House Democrats have included a completely unrelated "hate crimes" bill to the annual defense authorization act, and are using legislation meant to protect our soldiers to push this unconstitutional bill forward, Congressman John Carter (R-TX) said today.
"With 52,000 soldiers honorably stationed at Fort Hood in my district, I completely understand and support the mission and health of our nation's soldiers," Carter said. "But the fact that Democrats are hiding behind those soldiers to push their unconstitutional agenda for perceived hate crimes forward is disgraceful to our military."
The legislation authorizes more than $550.2 billion for standard operations of the national security programs, as well as $130 billion for funding ongoing military operations in Iraq, Afghanistan, and elsewhere.
And while the legislation includes many positive items, including pay raises and new equipment, it should not contain certain provisions that give the federal government the authority to determine what constitutes a "hate crime."
"With 20 years on the bench as a criminal judge, if hate crimes legislation is what we want in America, we should go forward independently on a hate crimes bill and stop using the American soldier as an excuse," Carter said.
The included hate crime legislation increases federal authority for criminal investigations that are thought to be motivated by perceived prejudice based on actual or perceived race, color, religion, national origin, gender, sexual orientation, gender identity, or disability. It is a very broad legislation and also has implications on religious freedoms and freedom of speech.

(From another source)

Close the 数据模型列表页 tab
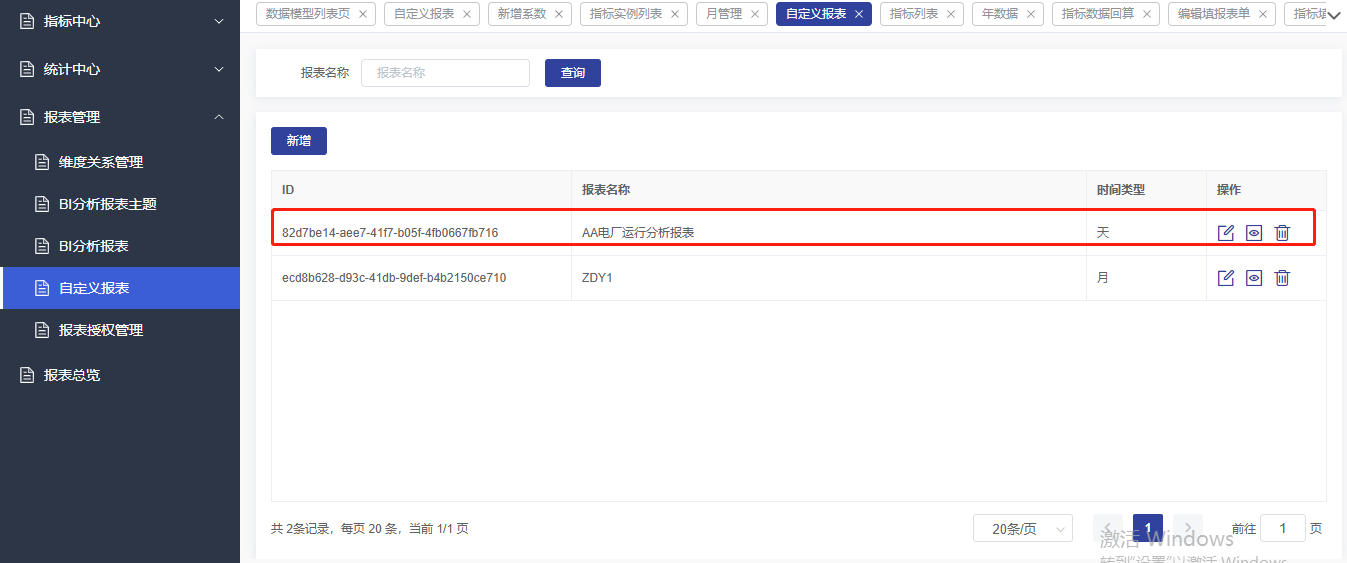The height and width of the screenshot is (563, 1347). pyautogui.click(x=362, y=14)
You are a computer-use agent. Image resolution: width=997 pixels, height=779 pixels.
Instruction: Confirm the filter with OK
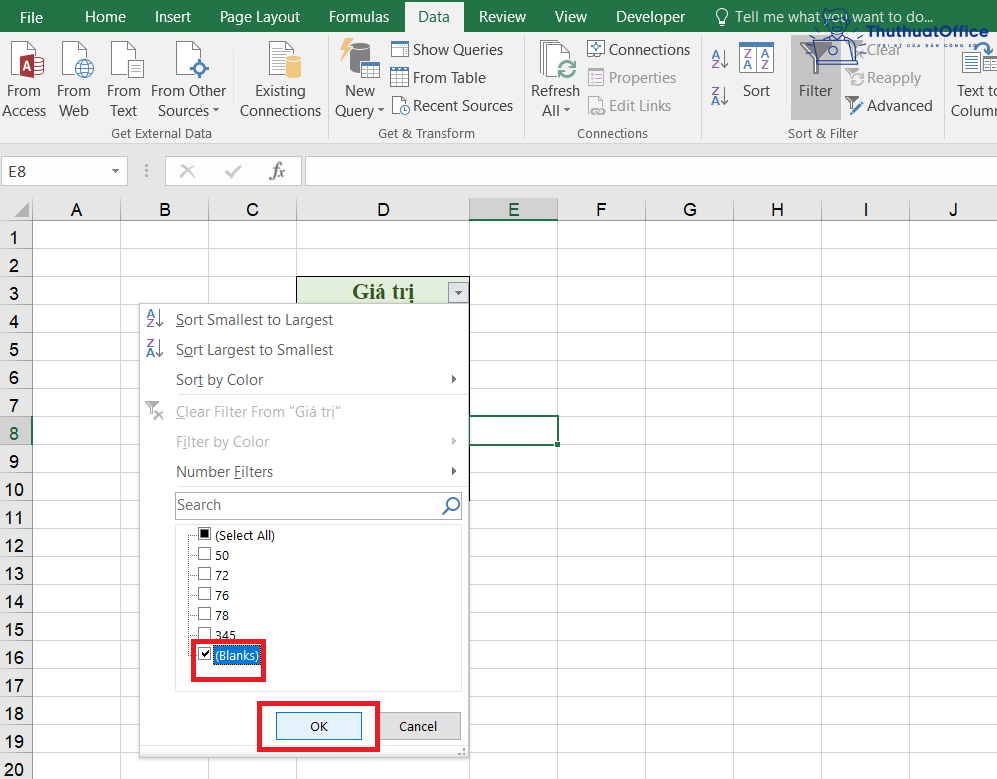click(x=318, y=726)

FBI statistics show that the incidence of hate crimes has actually declined over the last ten years. Only nine of approximately 17,000 (0.05 percent) homicides in the nation involved so-called hate crimes. There is zero evidence that states are not fully prosecuting violent crimes involving hate. In fact, 45 states and the District of Columbia already have statutes criminalizing various types of bias-motivated violence or intimidation.
"I believe every victim is entitled to be protected under the law no matter what they do and who they are," Carter said. "These are issues that should be discussed but not at the expense of the military in a 'must pass' bill."